How to sit when my horse trots?

Trotting is the next speed up from a walk, its the horse equivalent of a jog which can be sustained over long distances. Another squeeze of the legs should set you going. Alternatively, wait for someone else to start & your horse will automatically speed up - they are pack animals & hate to be left behind.
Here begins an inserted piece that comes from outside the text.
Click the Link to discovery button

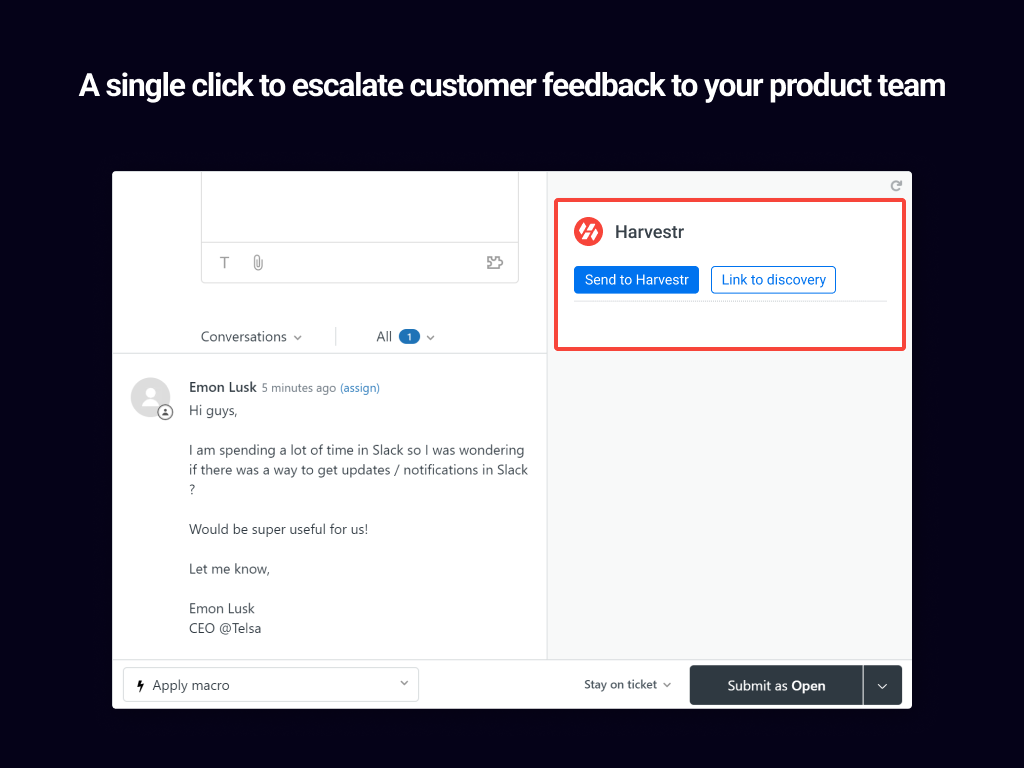coord(773,280)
If you’ve ever had a riding lesson, particularly in the UK or Australia, it is likely that you would have been taught to rise as your horse trots. This is basically moving out of the saddle in time with two diagonal hooves hitting the ground. It is a very comfortable, and very tidy way to ride over short distances. Minimal flailing around looking flustered... But, alas, in Mongolia you won’t be travelling short distances. You could be travelling many kilometres over several hours, and the horses are used to being ridden at a trot for these extended periods of time. To rise up and down for that long you’d need thighs & an arse of steel. Instead, Mongolians stand into their trot, gripping with their legs, slightly leaning forwards, and holding their torso’s steady. As i’ve mentioned, the horses responds to weight, so relieving weight from the forehand (front of the horses) allows the horse to move more freely.
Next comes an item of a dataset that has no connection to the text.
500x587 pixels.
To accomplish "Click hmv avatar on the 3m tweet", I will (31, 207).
It takes some time & practice to find the right ‘seat’ in this style - if you feel like a rag-doll sat on a tumble-dryer… I’m afraid to say, you’re probably not doing it right.

How do I go faster?

If you want to get your horse to go faster and canter (one speed up from a trot, down from a gallop), another “chuu” and kick of the heels should give your mount the right idea. You can also give the horse a little more length in the rein to let it know it can move faster.

Again, British riding school technique teaches you to sit into a canter, riding in a comfortable rocking motion, in Mongolia you effectively stand in your stirrups, grip with your legs and lean slightly forward (a more upright version of the position we would ride when in a gallop). Most horses can canter for a fair amount of time, but it will exhaust them. If you have a long ride think about your horse running a marathon i.e. you don’t want it to sprint if it doesn’t need to.


We got the impression that Mongolian’s don’t really distinguish between a canter & a gallop, so the technique to ride both is the same. This standing canter/gallop is in fact famously Mongolian. Warriors in the time of the Kahns’ would stand with their legs locked in their stirrups, ride full speed, and let go of the reins to loose arrows at the enemy whilst flying past.

Do try to remember that, despite the landscape, you are in fact not a mongol warrior. No raiding, pillaging & conquering here, and you probably don’t have a bow & arrow strapped to your back. If you feel more comfortable being sat while you canter… sit while you canter. Helpfully, Mongolian saddles often have a metal loop like a handle at the front which you can also hold on to if you need a little extra stability - but for heaven’s sake… try not to land on the damn thing. You’ll be tenderised enough after a few hours in the saddle - no need to add insult to injury.

What to wear horse-riding in MONGOLIA

In my imagination, whilst I rode across the plains of Mongolia, I wore smart figure-hugging jodhpurs, long boots & suede chaps, a loose white blouse, my hair streaming out behind me in golden waves… 

In reality, I was bundled in waterproof trousers, filthy leather gaters, a stale smelling anorak, and a snood that absorbed some of the grease my hair had been growing after 10 days without a shower. But hey-ho, such is life. 

The most important thing to bear in mind when packing for a horse-riding adventure is that you want to be comfortable and warm.

  • Long trousers or leggings instead of jeans - Fabric that won’t rub too badly.

  • Boots with a slight heel are a good idea (stops your foot sliding all the way through the stirrup) - we wore walking boots and were actually fine.

  • If you haven’t bought your knee high riding boots (likely), wearing gaters or chaps can help add some extra padding between your calfs & any buckles, ridges or straps on the saddle which can chafe over time.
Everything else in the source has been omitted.